**TASK OBJECTIVE**
Write out the records exactly, everything from the line containing "Where should I click to: Click the Price" down to the line containing "Action: pyautogui.click(x=834, y=697)", with both of those lines included.

[Rows showing where targets appear]

-=-=-

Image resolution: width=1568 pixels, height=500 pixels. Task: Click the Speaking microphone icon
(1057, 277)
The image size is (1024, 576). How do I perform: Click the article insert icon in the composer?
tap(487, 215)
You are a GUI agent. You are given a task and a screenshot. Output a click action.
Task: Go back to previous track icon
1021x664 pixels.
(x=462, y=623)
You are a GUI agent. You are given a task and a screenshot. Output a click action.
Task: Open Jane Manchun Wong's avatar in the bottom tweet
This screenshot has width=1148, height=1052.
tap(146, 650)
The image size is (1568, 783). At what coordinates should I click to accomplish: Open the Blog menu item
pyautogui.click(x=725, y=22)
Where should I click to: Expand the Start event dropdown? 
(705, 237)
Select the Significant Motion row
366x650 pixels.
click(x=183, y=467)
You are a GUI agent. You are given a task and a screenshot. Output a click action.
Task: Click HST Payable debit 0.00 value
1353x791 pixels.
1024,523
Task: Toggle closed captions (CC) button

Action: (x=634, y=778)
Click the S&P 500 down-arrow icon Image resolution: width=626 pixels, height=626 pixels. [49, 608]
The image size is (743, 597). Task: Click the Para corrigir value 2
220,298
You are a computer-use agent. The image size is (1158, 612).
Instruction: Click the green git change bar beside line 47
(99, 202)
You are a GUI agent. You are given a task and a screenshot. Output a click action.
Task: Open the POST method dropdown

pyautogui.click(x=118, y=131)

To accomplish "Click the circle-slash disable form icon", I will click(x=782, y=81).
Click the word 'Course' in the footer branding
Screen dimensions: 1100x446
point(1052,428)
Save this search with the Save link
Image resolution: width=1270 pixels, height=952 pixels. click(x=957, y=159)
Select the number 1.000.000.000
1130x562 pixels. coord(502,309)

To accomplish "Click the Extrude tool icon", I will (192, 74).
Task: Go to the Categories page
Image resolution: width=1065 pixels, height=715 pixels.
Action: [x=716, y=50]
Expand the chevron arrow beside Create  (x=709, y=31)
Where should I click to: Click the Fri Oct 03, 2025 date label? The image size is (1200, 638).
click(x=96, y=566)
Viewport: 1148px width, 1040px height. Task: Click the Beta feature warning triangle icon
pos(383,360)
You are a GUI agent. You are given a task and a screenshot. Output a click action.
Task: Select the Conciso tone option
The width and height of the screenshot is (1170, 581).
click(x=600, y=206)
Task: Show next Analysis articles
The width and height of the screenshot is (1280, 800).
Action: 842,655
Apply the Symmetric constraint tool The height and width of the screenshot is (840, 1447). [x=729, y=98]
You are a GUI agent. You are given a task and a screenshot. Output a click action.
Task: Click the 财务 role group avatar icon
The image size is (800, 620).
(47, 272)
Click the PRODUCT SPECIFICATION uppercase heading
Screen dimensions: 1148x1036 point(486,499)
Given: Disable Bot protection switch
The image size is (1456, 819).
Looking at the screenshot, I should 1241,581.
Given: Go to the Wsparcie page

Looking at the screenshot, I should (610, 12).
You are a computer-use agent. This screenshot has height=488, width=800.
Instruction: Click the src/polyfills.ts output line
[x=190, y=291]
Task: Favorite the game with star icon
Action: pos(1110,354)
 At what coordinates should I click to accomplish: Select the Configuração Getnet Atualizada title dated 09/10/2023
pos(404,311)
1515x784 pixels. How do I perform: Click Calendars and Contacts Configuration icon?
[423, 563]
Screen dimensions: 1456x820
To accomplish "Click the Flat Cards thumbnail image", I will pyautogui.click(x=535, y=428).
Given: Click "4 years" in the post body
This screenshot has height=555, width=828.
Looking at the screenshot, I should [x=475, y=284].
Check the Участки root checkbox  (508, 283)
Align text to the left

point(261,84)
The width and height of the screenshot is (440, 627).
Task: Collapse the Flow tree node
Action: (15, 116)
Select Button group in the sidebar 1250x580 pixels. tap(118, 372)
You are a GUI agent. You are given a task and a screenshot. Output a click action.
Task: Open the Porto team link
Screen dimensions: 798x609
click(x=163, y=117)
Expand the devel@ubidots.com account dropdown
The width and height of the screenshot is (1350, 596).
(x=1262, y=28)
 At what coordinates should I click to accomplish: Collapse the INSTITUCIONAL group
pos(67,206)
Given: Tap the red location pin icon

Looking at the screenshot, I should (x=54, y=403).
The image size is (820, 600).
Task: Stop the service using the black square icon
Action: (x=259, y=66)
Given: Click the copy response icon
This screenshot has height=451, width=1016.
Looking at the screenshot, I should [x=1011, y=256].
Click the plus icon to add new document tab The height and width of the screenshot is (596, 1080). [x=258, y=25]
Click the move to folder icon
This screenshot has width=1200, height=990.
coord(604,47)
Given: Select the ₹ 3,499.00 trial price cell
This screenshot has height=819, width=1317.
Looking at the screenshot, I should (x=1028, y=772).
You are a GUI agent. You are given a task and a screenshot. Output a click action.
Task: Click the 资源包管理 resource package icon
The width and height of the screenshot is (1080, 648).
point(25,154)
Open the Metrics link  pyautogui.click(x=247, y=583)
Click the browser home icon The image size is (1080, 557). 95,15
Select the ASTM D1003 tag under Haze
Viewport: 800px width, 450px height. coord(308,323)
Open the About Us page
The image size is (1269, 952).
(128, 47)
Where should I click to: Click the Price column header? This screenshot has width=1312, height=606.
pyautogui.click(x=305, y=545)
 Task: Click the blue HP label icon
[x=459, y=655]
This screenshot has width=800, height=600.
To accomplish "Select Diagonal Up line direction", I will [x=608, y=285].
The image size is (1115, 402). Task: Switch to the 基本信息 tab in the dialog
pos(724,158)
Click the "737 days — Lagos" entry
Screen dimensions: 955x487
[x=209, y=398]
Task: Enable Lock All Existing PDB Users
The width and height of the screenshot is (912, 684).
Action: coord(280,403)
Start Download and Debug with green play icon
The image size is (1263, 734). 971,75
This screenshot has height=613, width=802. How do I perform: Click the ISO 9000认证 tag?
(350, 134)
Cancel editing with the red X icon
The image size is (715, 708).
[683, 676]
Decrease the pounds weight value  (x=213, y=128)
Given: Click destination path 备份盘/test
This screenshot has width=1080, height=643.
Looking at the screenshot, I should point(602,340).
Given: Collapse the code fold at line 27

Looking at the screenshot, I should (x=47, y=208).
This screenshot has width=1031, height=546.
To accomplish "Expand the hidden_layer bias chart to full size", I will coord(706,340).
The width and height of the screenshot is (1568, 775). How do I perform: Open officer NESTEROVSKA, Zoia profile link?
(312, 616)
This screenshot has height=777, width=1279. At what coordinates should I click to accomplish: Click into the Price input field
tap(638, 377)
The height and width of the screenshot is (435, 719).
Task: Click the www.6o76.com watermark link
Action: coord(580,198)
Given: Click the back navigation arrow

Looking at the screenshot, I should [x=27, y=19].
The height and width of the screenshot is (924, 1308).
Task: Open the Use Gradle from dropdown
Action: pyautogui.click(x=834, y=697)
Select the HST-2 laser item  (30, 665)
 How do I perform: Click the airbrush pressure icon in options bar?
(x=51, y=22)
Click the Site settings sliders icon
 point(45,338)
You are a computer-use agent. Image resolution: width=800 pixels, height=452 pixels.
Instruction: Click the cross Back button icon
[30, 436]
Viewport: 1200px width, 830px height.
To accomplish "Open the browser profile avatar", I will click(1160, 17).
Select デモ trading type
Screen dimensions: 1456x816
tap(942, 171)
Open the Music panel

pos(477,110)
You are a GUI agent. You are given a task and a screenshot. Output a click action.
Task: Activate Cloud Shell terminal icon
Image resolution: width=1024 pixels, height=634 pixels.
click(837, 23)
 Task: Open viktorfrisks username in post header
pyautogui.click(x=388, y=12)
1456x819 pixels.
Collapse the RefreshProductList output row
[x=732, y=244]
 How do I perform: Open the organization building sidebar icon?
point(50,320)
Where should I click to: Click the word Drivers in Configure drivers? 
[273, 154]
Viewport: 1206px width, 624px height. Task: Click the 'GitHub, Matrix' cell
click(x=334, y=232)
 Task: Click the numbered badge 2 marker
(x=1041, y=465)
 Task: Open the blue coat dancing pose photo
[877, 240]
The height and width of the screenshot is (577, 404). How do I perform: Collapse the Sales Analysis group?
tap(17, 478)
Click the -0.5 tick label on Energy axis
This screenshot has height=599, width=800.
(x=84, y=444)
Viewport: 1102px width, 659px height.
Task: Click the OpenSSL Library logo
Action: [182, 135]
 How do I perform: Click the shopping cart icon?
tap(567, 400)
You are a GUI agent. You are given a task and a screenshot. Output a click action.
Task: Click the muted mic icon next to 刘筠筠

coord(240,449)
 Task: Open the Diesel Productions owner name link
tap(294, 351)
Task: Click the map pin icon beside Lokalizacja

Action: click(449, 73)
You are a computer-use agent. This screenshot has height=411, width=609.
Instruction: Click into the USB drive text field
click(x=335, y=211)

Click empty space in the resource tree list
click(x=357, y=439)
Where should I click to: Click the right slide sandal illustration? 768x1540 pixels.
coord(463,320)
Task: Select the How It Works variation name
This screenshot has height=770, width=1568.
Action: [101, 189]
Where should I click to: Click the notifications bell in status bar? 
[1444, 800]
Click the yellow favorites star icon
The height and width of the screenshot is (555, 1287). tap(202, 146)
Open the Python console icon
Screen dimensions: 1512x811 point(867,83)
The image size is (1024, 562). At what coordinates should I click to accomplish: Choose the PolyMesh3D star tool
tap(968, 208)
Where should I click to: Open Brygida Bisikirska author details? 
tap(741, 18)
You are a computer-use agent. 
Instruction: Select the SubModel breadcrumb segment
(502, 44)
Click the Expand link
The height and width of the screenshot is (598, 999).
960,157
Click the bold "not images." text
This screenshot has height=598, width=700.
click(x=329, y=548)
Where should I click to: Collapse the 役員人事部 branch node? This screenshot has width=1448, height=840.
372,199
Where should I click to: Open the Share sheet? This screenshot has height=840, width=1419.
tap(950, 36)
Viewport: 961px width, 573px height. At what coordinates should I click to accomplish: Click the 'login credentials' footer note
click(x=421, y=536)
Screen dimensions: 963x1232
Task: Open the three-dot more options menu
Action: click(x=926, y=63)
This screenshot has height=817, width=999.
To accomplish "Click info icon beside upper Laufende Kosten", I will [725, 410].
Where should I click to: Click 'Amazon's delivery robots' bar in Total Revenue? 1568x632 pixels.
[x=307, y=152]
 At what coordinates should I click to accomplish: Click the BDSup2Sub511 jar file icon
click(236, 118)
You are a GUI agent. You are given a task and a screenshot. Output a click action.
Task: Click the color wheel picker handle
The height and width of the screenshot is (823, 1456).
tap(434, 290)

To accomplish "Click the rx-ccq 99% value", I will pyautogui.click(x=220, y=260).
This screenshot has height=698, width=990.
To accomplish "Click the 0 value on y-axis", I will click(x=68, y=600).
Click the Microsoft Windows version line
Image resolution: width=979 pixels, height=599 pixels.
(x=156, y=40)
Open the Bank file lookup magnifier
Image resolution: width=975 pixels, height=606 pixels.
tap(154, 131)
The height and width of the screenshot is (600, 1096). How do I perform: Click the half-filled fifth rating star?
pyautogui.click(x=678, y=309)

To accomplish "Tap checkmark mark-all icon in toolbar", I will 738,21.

-=-=-

**WORKED SOLUTION**
Where should I click to: Click the Price column header? This screenshot has width=1312, height=606.
pyautogui.click(x=305, y=545)
 Task: Click the blue HP label icon
[x=459, y=655]
This screenshot has width=800, height=600.
To accomplish "Select Diagonal Up line direction", I will [x=608, y=285].
The image size is (1115, 402). Task: Switch to the 基本信息 tab in the dialog
pos(724,158)
Click the "737 days — Lagos" entry
Screen dimensions: 955x487
[x=209, y=398]
Task: Enable Lock All Existing PDB Users
The width and height of the screenshot is (912, 684).
Action: coord(280,403)
Start Download and Debug with green play icon
The image size is (1263, 734). 971,75
This screenshot has height=613, width=802. How do I perform: Click the ISO 9000认证 tag?
(350, 134)
Cancel editing with the red X icon
The image size is (715, 708).
[683, 676]
Decrease the pounds weight value  (x=213, y=128)
Given: Click destination path 备份盘/test
This screenshot has width=1080, height=643.
Looking at the screenshot, I should point(602,340).
Given: Collapse the code fold at line 27

Looking at the screenshot, I should (x=47, y=208).
This screenshot has width=1031, height=546.
To accomplish "Expand the hidden_layer bias chart to full size", I will coord(706,340).
The width and height of the screenshot is (1568, 775). How do I perform: Open officer NESTEROVSKA, Zoia profile link?
(312, 616)
This screenshot has height=777, width=1279. At what coordinates should I click to accomplish: Click into the Price input field
tap(638, 377)
The height and width of the screenshot is (435, 719).
Task: Click the www.6o76.com watermark link
Action: coord(580,198)
Given: Click the back navigation arrow

Looking at the screenshot, I should [x=27, y=19].
The height and width of the screenshot is (924, 1308).
Task: Open the Use Gradle from dropdown
Action: pyautogui.click(x=834, y=697)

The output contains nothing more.